Дело Верещагина показало Бенкендорфу, что не всегда соблюдение формальностей служит дорогой к истине и справедливости, хотя без него — без соблюдения — не обойтись. Нужен закон, хороший полицейский закон и честные исполнители.
— Я не согласен с самим ходом процесса, — говорил Бенкендорф Волконскому и Шаховскому, с которыми почти ежевечерне ужинал. — Магистрат выразил мнение, что государственного изменника следовало бы казнить смертью, но за отменой оной пришлось прибегнуть к иному наказанию. Подобное суждение может выносить обыватель, но не власть.
— Конечно, это не юридическая постановка вопроса, а простая попытка надавить на высшие инстанции в угоду неистовству черни, — сказал Волконский. — И ничего больше!
Шаховской с ними не согласился: война в России требует жестокости. Если доказано, что изменник, — пожалуйте в каземат!
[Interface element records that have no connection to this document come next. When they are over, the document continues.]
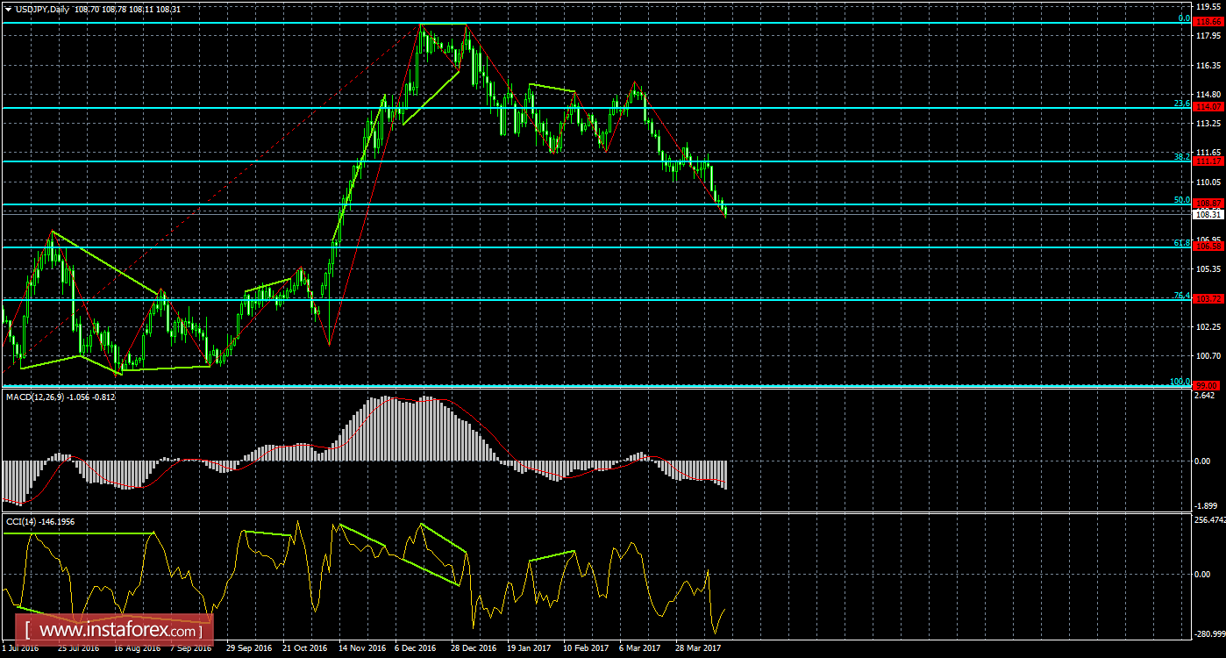Image resolution: width=1226 pixels, height=658 pixels.
Task: Select the 114.07 red price tag
Action: [x=1208, y=106]
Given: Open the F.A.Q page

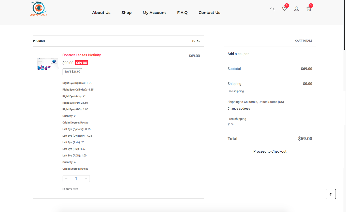Looking at the screenshot, I should point(182,13).
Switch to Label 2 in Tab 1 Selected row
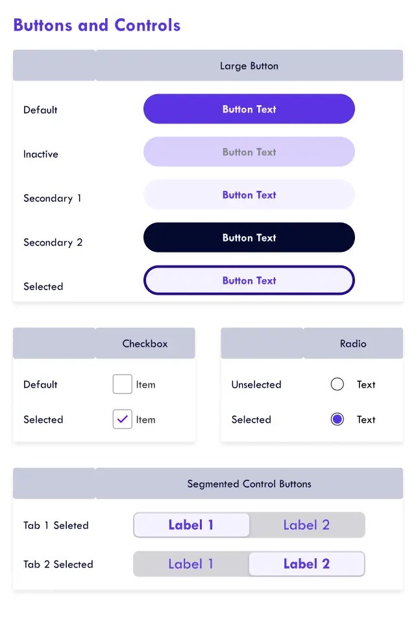416x631 pixels. 307,525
Первый департамент палаты уголовного суда утвердил приговор. Девятнадцатого августа Сенат определил наказать Верещагина двадцатью пятью ударами кнута и, заклепав в кандалы, сослать на каторгу. Битье кнутом Ростопчин прибавил от себя, хотя Сенат признал, что прокламации не нанесли ни малейшего вреда, — одна ветреность мыслей и желание похвастаться новостью. Однако Ростопчин по неизвестной причине жаждал гибели неосторожного юноши. Падение Верещагина воображалось им как торжество над всем франкмасонством. Приговор оправдывал любые бесчинства, учиненные губернатором, назначенным на пост только потому, что громче остальных кричал о ненависти к французам, любви к отечеству и велел снести бюст Наполеона в отхожее место, о чем повествовал в мельчайших подробностях всем и каждому. Толпа приветствовала Ростопчина, он был понятен и постепенно стал ее кумиром. Она ведь ведать не ведала, что в прошлом — лет десять назад — этот самый русский из русских, изъяснявшийся исключительно по-французски с женой-католичкой, ратовал за союз с Первым консулом.
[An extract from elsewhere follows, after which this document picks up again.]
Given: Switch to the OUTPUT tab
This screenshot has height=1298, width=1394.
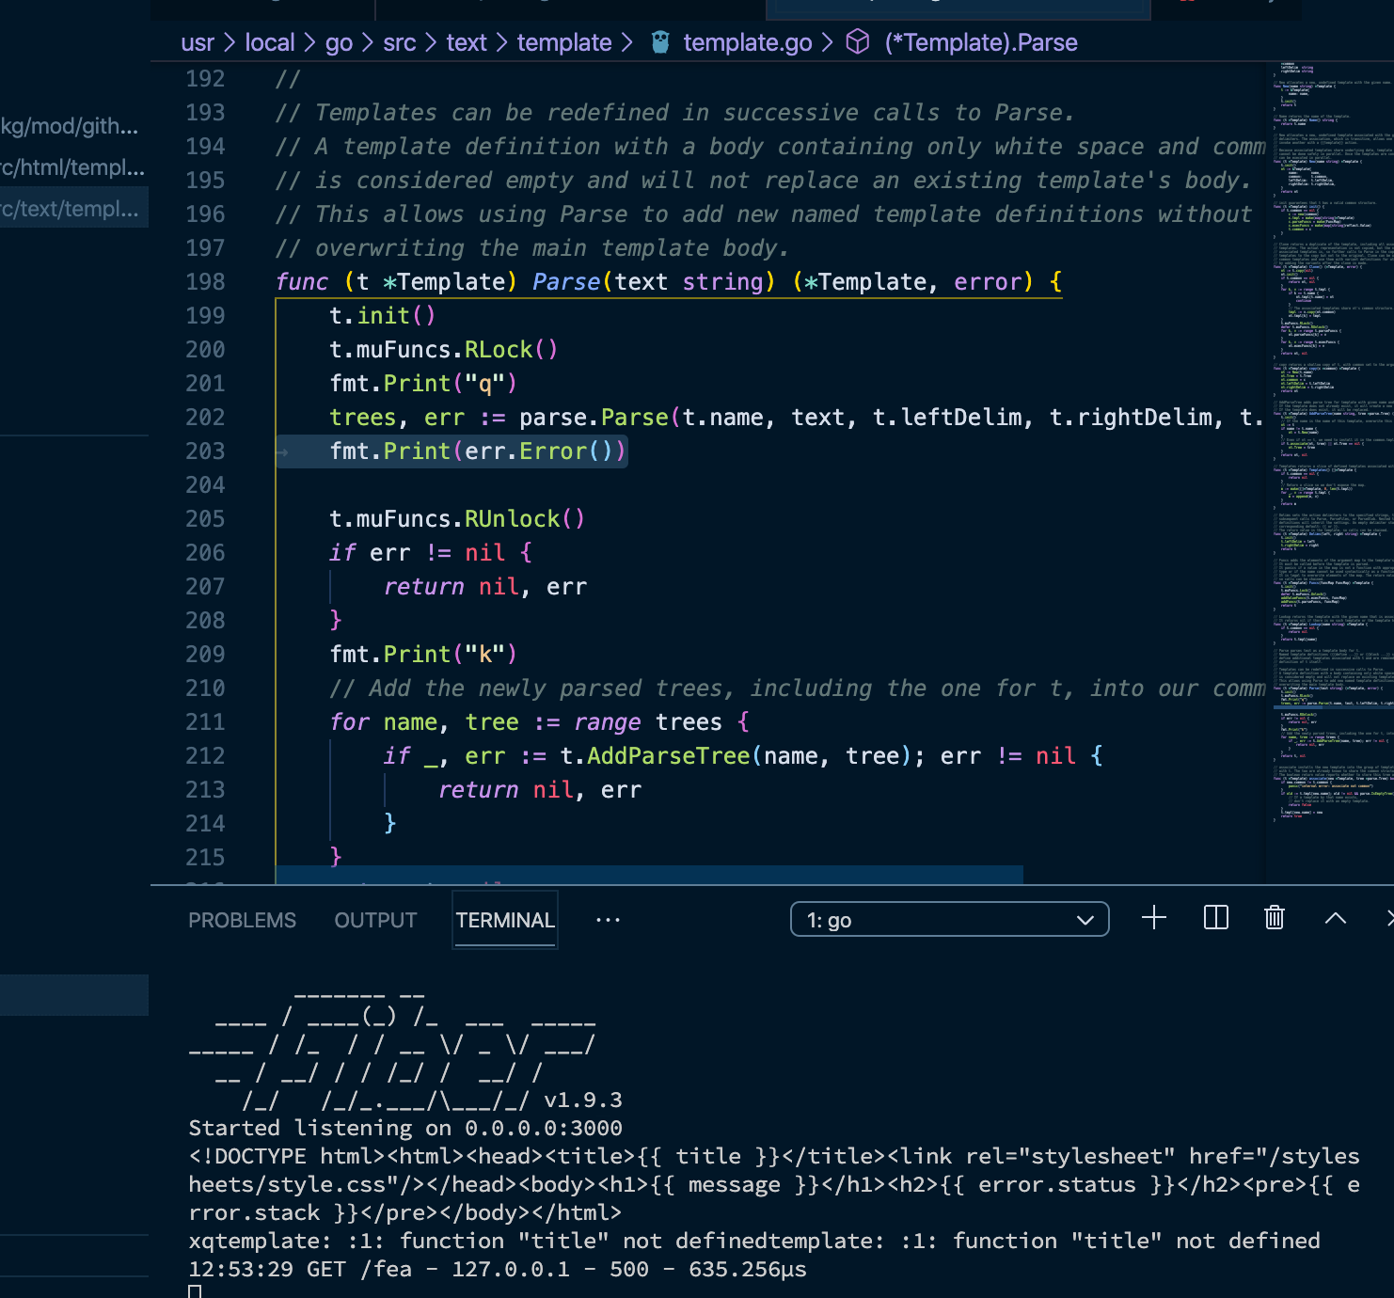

Бенкендорф относился с известным недоверием ко всем фортелям московского главнокомандующего, результаты деятельности которого ему довелось отчасти расхлебывать.
— Вы только подумайте, во что он пытался втянуть государя! — возмущался Бенкендорф. — Он просил издать указ о казни Верещагина через повешение и, чтобы утишить совесть монарха, пообещал, что никакой казни не будет, несчастного он заклеймит у виселицы и затем под конвоем отправит в Сибирь. Каково?!
Ростопчин действительно писал царю: «Я постараюсь придать торжественный вид этому зрелищу, и до последней минуты никто не будет знать, что преступник будет помилован».
— Да ведь это пытка! — презрительно бросил Волконский. — Пытка, и ничего больше!
Шаховской, ощущавший себя русским не менее Ростопчина, отреагировал в соответствии с профессиональными склонностями:
— Какой гнусный театр! Какая подлая комедия! В этом есть что-то не русское, а неизбывно золотоордынское. А вдруг он и в самом деле потомок Темучина?!
— Слышал бы его сиятельство, — рассмеялся Бенкендорф. — У графа, кроме московского имени, все остальное нерусское и вдобавок жена по департаменту иностранных исповеданий.
— Вот ты рассказывал на днях о высылке иноземцев из Москвы и упомянул некоего Турнэ?
— Да.
— А тебе известно, кто он? — спросил Шаховской.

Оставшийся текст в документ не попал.